Cinéma & littérature. Le grand jeu
Collectif
Ed. De l'incidence
Date de publication : 01/04/2010

Des écrivains affectent d'ignorer ou de mépriser le cinéma. D'autres, par leurs propos ou par leurs écrits (notamment des scénarios souvent demeurés 'invisibles'), témoignent d'une attirance incoercible, celle que la flamme exerce sur le papillon. Cette passion s'est exprimée sous des formes différentes, elle a pu être déçue, s'assagir, se trouver des raisons, elle ne s'est jamais vraiment éteinte à travers tout le XXe siècle. L'histoire de cette fascination (réciproque et néanmoins asymétrique) faite d'amour et de haine, les allers-retours, les rencontres, les allusions, les sous-entendus, les références cachées, déguisées, l'usage du cinéma par les écrivains, et inversement, constituent un vaste programme.
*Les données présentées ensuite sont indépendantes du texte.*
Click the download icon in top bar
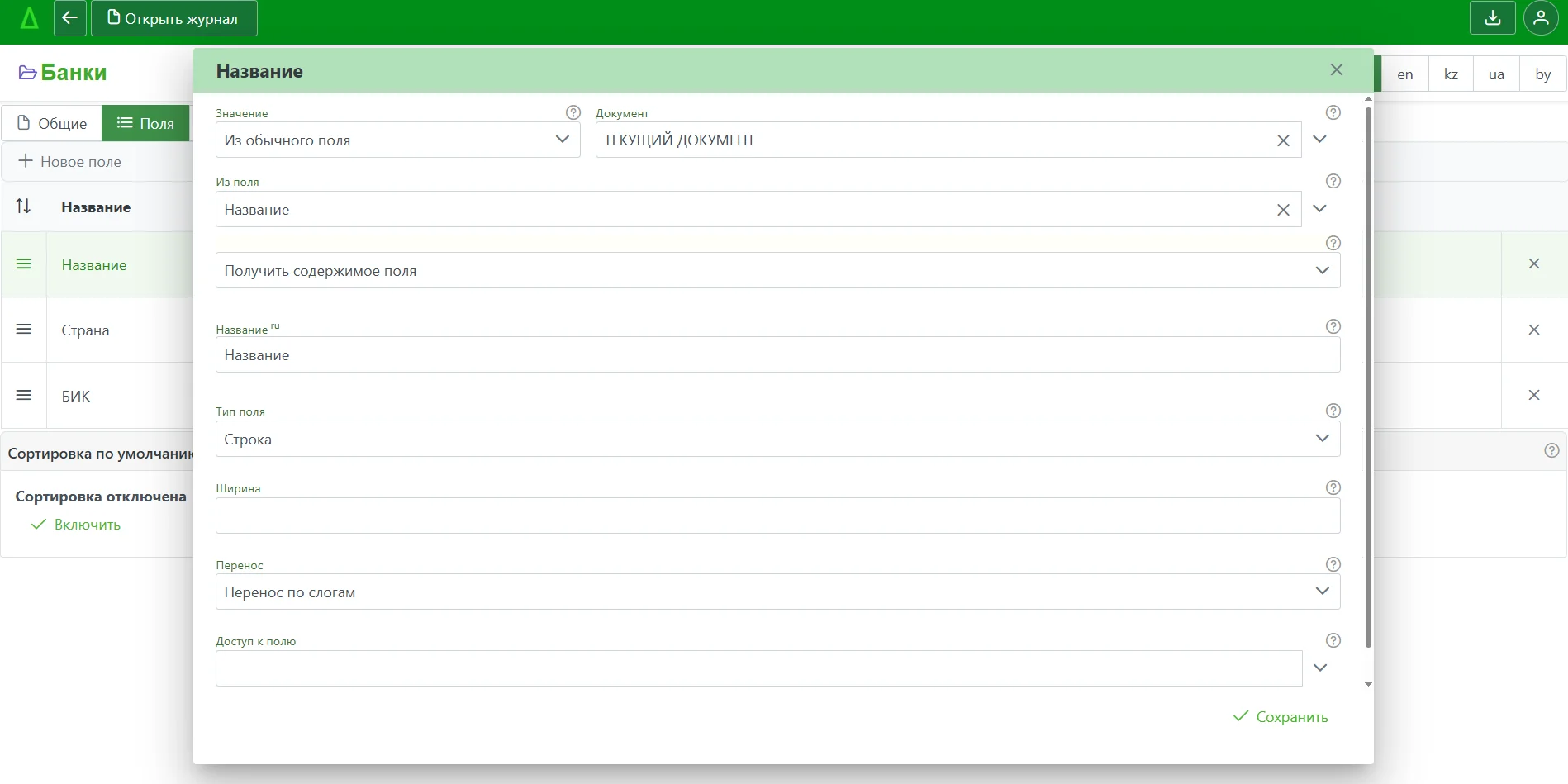This screenshot has width=1568, height=784. pyautogui.click(x=1492, y=18)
Godard dit qu'entre cinéma et littérature, «on est dans deux trains qui se croisent sans arrêt», on peut entendre cette image tout simplement comme une façon de rappeler que les voies se croisent et se recroisent à la sortie des gares, et qu'il se produirait ainsi des rencontres, des échanges, des transferts qui font la matière de cet ouvrage, les erreurs d'aiguillage non comprises.